Patient data cant be protected overseas

23 Nov 06
The government cannot guarantee that sensitive patient data will be protected once it is e-mailed out of the UK, the director general of NHS IT has told Public Finance .

24 November 2006

The government cannot guarantee that sensitive patient data will be protected once it is e-mailed out of the UK, the director general of NHS IT has told Public Finance.

Richard Granger's comments follow controversy over plans to digitise patient records, which critics fear will jeopardise individual privacy.

Granger told PF he understood the issues were 'complex', but said there was a risk of the debate over the costs and benefits of the system being dominated by 'the well speaking for the ill'.

The debate had so far centred on who in the UK might potentially have access to patient records, Granger said, but an as yet unexplored issue was what happened once information left UK shores.

Progress on digitised scans meant that several NHS trusts went 'film-less' each week.
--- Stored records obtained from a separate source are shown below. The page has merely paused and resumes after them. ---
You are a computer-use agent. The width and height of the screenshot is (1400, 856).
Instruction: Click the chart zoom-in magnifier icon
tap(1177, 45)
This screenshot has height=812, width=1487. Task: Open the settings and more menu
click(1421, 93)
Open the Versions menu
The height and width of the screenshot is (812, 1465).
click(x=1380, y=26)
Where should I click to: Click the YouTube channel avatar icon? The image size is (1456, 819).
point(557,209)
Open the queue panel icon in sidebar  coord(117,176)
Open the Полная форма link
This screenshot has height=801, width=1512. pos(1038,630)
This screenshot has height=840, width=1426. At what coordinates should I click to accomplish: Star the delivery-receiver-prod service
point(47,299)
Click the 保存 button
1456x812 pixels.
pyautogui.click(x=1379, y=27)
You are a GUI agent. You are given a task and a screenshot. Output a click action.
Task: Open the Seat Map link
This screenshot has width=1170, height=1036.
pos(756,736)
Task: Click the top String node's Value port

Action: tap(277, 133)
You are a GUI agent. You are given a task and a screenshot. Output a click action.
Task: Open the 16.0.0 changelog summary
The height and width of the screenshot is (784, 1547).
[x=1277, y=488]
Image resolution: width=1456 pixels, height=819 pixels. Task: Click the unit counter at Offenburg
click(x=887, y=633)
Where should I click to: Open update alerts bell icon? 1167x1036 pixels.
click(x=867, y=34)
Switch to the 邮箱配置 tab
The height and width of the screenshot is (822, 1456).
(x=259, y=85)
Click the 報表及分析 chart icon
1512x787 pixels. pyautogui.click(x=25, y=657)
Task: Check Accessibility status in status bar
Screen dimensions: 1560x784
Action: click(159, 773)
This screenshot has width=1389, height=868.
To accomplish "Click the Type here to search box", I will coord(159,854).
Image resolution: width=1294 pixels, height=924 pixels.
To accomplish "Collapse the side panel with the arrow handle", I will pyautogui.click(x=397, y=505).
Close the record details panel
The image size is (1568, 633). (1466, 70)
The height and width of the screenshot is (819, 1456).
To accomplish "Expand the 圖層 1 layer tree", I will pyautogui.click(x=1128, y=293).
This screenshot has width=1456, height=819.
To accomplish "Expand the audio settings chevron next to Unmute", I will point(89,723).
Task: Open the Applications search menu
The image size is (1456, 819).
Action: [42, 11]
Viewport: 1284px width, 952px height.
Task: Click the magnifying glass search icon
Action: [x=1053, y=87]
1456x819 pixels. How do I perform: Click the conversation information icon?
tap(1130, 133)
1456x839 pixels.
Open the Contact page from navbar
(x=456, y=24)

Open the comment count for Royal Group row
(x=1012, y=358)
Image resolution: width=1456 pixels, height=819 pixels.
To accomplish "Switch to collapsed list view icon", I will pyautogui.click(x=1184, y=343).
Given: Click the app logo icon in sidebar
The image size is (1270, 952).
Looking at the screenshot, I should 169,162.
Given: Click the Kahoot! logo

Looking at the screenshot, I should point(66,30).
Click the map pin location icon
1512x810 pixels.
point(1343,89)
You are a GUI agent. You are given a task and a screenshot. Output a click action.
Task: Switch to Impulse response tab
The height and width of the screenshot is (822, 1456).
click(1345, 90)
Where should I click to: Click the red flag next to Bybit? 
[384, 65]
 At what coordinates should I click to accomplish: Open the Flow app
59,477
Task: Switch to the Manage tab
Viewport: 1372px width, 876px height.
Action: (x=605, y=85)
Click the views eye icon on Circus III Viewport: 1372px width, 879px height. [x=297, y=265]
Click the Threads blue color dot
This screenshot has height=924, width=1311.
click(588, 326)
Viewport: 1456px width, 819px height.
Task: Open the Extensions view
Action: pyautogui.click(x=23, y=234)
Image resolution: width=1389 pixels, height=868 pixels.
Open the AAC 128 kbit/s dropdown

That meant that patients and clinicians wanting to send images abroad for expert opinions would now be able to do so via the internet. But there was currently no international law regulating how that data should then be treated.

'You have a situation where the clinical professionals share information globally through journals and the internet, but the rules regulating how data is protected are based on individual jurisdictions,' he said.

'While there used to be physical barriers to information being looked at by someone in a different jurisdiction, now it can be anywhere in the world in seconds. At the moment we don't have suitable data protection regulations for handling identifiable [personal] data offshore. This is something the NHS is going to have to deal with over the next decade.'

Rosemary Jay, a data protection lawyer with Pinsent Masons, told PF that European Union law ensured that patient data transferred from the UK to elsewhere in the EU was still protected. But the matter was more complicated if data were sent to the United States, where many leading clinical specialists are based.

'If data is sent outside the EU, the person sending it is legally obliged to ensure a contract is in place that affords equivalent protections, and that its future use is laid out and understood by the individual to whom it relates. No NHS professional should be sending information off without having that in place,' said Jay.

'But if the Department of Health envisages this happening, you'd expect them to take a lead in developing a protocol, rather than leaving it to the responsibility of individual GPs,' she added.

Jay said the procedures would be complicated but not insurmountable. In the US, for example, there were several professional codes of practice that could be applied.

At a recent international conference, hosted by the UK Office of the Information Commissioner, 58 data protection and privacy commissioners signed a communiqué calling for an international convention and 'other global instruments' to protect privacy and enforce data protection.

'Problems that can only be dealt with effectively at [an] international level – either in general or in specific sectors – should be addressed in this way with appropriate means,' the communiqué said.